Friday, February 8, 2019 - 10:38am
By:
Alan Flurry

History faculty member Jennifer Palmer, along with Julia Gaffield of Georgia State University and Conservateur-en-Chef of the Bibliothèque Hatïenne des Pères du Saint-Esprit Patrick Tardieu, will collaborate on a project to digitize materials printed before 1820 during the colonial, revolutionary, and early independence periods in Saint-Domingue (now Haiti). The materials are housed at the Bibliothèque hatïenne des Pères du Saint-Esprit, the oldest library in Haiti, and are at risk of deterioration or loss due to the significant damage sustained by the library and its collections during the 2010 earthquake.

The project, “Endangered Colonial Imprints in the Bibliothèque hatïenne des Pères du Saint-Esprit: The Archives Décoloniales of the Age of Revolutions,” is one of the 2019 Digital Collection Fellowships funded by the Omohundro Institute (OI) awarded to three projects, each a collaboration between historians of early America and a special collections library or archive. Each project was awarded $5000, the maximum amount possible. 

"The Bibliothèque hatïenne des Pères du Saint-Esprit (BHPSE) includes unique documents printed in Saint-Domingue from 1764-1814, the first fifty years in which a printing press was on the island," said Palmer, an associate professor in the department of history. "The library was destroyed during the 2010 earthquake, although a heroic team of volunteers erected a scaffold and managed to save the collection just before the building collapsed. The library has been closed since 2010."  

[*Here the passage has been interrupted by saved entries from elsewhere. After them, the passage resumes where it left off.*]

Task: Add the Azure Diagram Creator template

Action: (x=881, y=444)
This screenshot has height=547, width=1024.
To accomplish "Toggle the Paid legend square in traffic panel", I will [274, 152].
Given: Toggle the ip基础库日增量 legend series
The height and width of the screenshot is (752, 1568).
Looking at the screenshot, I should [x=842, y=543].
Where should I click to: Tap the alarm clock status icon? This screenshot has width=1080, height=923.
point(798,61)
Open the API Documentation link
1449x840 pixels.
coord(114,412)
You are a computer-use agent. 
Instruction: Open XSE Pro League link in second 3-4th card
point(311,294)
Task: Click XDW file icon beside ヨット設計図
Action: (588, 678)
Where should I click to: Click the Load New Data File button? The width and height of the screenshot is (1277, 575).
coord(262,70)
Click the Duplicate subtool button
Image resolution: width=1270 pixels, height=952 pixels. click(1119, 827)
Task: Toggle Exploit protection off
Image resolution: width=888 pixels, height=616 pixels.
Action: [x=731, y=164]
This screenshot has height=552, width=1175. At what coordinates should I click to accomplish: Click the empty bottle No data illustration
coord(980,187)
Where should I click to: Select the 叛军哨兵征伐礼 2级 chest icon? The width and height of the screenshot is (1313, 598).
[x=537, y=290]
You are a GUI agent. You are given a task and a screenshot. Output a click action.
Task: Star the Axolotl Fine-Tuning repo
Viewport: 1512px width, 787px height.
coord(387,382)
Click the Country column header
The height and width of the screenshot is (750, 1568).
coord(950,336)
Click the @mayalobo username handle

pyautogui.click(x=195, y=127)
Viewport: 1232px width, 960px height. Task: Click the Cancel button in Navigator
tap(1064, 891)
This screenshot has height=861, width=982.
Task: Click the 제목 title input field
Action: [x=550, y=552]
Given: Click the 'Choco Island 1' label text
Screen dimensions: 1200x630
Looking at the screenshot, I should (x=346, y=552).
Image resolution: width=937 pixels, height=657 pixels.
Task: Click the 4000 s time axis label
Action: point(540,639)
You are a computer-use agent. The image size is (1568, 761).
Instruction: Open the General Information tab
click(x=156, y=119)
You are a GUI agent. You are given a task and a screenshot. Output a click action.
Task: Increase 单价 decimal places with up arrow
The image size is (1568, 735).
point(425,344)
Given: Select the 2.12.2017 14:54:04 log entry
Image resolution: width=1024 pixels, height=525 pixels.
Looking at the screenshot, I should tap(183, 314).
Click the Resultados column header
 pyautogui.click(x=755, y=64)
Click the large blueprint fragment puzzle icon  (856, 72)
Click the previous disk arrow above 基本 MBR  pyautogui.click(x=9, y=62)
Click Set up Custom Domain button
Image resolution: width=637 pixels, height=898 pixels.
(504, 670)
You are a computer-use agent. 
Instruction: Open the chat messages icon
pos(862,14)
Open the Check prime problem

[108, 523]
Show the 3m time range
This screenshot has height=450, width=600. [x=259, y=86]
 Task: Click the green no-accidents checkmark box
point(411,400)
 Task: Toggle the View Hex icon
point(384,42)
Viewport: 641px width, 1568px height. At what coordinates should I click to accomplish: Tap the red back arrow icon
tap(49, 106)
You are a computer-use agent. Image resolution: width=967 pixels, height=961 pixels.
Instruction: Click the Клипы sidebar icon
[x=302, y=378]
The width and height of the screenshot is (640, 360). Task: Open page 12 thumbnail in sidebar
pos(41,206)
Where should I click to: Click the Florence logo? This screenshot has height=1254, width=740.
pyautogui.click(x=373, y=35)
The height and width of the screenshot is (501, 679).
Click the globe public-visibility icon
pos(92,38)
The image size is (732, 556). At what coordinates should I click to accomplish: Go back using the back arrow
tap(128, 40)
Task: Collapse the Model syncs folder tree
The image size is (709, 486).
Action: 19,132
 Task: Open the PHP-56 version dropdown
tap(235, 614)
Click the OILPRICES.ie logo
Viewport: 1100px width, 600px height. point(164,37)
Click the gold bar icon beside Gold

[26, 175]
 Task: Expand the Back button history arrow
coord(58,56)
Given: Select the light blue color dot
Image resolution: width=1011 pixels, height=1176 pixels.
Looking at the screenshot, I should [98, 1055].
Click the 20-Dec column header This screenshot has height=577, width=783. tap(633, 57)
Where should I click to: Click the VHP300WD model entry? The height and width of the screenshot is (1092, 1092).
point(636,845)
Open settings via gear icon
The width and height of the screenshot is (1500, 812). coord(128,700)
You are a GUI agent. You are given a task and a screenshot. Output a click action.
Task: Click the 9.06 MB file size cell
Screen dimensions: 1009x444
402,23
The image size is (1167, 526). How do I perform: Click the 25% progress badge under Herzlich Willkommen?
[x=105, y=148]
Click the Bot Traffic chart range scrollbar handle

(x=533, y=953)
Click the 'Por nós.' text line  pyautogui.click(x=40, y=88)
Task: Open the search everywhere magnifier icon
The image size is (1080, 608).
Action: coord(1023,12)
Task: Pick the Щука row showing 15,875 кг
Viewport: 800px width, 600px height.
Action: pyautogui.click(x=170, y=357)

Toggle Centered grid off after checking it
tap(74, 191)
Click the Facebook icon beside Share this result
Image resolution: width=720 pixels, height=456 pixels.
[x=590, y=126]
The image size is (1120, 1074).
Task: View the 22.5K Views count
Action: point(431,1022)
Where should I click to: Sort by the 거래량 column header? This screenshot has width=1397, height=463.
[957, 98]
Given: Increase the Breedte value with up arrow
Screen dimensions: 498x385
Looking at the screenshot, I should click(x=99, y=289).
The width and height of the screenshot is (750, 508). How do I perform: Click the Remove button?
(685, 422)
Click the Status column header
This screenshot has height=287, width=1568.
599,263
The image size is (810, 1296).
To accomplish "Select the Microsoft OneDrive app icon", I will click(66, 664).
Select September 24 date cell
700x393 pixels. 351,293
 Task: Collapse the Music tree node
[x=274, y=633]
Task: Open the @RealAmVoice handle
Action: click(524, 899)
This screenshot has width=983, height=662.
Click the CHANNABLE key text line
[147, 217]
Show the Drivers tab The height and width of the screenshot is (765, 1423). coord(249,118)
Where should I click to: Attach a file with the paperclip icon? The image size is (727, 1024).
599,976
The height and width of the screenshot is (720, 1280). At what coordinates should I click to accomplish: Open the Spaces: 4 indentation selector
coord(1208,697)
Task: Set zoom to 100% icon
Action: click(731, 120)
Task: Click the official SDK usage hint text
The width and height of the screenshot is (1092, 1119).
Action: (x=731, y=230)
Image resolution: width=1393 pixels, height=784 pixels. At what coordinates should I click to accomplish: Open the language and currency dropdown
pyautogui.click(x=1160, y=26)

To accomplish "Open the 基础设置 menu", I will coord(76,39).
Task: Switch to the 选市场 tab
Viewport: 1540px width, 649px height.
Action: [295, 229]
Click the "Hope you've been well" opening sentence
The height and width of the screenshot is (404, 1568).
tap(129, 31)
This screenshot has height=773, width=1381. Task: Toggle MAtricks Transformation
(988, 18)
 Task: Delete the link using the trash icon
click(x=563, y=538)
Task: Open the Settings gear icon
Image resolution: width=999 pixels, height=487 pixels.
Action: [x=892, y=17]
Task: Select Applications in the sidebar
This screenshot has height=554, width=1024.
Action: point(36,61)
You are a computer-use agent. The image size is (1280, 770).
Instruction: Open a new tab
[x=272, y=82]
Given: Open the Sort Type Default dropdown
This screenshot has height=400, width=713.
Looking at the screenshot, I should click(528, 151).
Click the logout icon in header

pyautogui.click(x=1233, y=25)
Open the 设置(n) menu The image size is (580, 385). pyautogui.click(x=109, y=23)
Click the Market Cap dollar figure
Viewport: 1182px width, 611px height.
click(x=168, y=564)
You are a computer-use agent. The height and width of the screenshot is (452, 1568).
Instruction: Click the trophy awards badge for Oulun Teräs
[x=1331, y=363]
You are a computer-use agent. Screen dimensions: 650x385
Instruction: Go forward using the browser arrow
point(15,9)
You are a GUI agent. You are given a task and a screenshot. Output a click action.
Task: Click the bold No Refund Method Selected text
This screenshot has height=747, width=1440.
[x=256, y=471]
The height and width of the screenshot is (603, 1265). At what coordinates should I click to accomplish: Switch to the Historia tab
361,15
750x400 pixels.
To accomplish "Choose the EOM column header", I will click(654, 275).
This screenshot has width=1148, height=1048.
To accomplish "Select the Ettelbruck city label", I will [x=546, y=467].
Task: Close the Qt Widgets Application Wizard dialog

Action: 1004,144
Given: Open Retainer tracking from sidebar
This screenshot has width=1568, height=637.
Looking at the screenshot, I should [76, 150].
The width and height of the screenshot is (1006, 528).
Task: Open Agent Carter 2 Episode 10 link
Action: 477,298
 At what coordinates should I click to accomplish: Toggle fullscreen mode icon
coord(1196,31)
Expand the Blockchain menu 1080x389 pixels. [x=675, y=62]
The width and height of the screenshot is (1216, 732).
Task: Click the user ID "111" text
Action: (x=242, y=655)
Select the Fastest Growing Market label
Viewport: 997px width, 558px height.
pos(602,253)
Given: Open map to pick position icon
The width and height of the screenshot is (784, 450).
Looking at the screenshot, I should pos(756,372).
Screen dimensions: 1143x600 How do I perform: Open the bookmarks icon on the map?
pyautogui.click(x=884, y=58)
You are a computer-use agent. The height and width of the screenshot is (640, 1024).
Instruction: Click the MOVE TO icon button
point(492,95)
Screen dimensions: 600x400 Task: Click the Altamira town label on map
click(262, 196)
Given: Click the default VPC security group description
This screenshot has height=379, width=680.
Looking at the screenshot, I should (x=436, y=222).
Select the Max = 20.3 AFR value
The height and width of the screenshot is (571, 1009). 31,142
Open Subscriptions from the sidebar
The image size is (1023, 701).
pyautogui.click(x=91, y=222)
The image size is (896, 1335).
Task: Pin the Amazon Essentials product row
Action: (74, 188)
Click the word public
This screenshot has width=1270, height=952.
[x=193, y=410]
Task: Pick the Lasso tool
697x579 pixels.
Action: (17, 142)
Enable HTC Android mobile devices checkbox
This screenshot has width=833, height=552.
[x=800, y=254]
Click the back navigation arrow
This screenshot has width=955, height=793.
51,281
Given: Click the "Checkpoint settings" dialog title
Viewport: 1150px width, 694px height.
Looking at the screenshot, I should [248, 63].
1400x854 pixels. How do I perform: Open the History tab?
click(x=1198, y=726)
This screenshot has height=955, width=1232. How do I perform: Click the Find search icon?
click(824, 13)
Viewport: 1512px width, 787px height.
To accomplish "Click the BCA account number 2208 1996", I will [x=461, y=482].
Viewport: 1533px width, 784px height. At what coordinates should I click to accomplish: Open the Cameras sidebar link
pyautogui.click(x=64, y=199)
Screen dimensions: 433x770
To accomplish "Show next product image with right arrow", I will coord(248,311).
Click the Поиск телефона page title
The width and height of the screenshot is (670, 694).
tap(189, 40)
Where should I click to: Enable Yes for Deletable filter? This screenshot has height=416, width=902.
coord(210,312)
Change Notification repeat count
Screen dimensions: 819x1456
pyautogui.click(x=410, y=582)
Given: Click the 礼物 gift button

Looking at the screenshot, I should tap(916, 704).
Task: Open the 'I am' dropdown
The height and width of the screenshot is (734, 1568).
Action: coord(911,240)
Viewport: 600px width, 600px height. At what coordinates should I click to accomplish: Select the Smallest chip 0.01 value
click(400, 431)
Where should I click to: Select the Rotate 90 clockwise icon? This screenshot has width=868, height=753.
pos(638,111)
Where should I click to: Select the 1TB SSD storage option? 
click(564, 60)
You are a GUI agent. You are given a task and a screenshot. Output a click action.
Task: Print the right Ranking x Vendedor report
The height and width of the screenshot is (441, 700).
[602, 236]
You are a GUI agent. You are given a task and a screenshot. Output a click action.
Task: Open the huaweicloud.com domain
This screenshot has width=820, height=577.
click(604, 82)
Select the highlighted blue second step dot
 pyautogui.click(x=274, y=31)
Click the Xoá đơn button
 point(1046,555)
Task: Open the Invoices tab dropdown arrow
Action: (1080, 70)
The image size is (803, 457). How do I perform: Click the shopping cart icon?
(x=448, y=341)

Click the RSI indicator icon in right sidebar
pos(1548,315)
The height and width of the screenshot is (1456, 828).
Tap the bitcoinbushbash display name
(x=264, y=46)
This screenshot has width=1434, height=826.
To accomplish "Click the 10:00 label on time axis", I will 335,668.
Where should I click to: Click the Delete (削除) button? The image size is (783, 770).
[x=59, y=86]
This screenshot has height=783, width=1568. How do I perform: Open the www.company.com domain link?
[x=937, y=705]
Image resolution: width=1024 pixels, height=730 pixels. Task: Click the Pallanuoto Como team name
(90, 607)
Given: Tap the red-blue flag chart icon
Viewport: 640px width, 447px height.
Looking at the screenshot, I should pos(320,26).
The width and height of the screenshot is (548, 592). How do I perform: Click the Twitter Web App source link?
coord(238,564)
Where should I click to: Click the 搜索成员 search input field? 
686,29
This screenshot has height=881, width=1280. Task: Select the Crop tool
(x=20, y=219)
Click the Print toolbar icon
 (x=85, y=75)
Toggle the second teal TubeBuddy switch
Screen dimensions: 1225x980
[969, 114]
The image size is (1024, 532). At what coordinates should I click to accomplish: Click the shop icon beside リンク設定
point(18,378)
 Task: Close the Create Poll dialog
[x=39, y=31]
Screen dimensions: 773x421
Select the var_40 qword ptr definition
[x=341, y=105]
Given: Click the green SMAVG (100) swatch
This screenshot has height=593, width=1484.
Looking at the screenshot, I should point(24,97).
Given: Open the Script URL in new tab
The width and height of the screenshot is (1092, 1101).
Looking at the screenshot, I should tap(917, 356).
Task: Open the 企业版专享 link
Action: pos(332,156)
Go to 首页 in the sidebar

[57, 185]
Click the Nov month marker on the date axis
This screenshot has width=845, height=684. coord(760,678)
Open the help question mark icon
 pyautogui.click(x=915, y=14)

The team anticipates that from 160-250 printed items will be conserved then scanned, cataloged, and uploaded as part of the project.

"It is essential to preserve these documents and make them accessible to the general public, as they are an important part of the history of Haiti, the Caribbean, and the Atlantic World," Palmer said. "They also shed light on the history of slavery and the process of nation-building during the Age of Revolutions. Our project will support the digitization of this print collection, which comes from the period of Haiti’s transition from a colony to a nation, including early printed books, laws passed by Toussaint Louverture, and records of controversy between Louverture and his rival André Rigaud."

Once digitized, the documents will be made freely available to all on the web site Gallica.bnf.fr.  "We anticipate that they will be useful to researchers, teachers, and students around the world.  We also hope that accessibility to these documents will encourage people outside of Haiti to learn more about Haitian history," Palmer said.  

The Omohundro Institute is an independent research organization sponsored by the College of William & Mary. The fellowships are part of the OI’s Lapidus Initiative, a series of programs designed to promote the creative use of digital tools and materials for scholarly projects.

Image: Julia Gaffield, left, and Jennifer Palmer.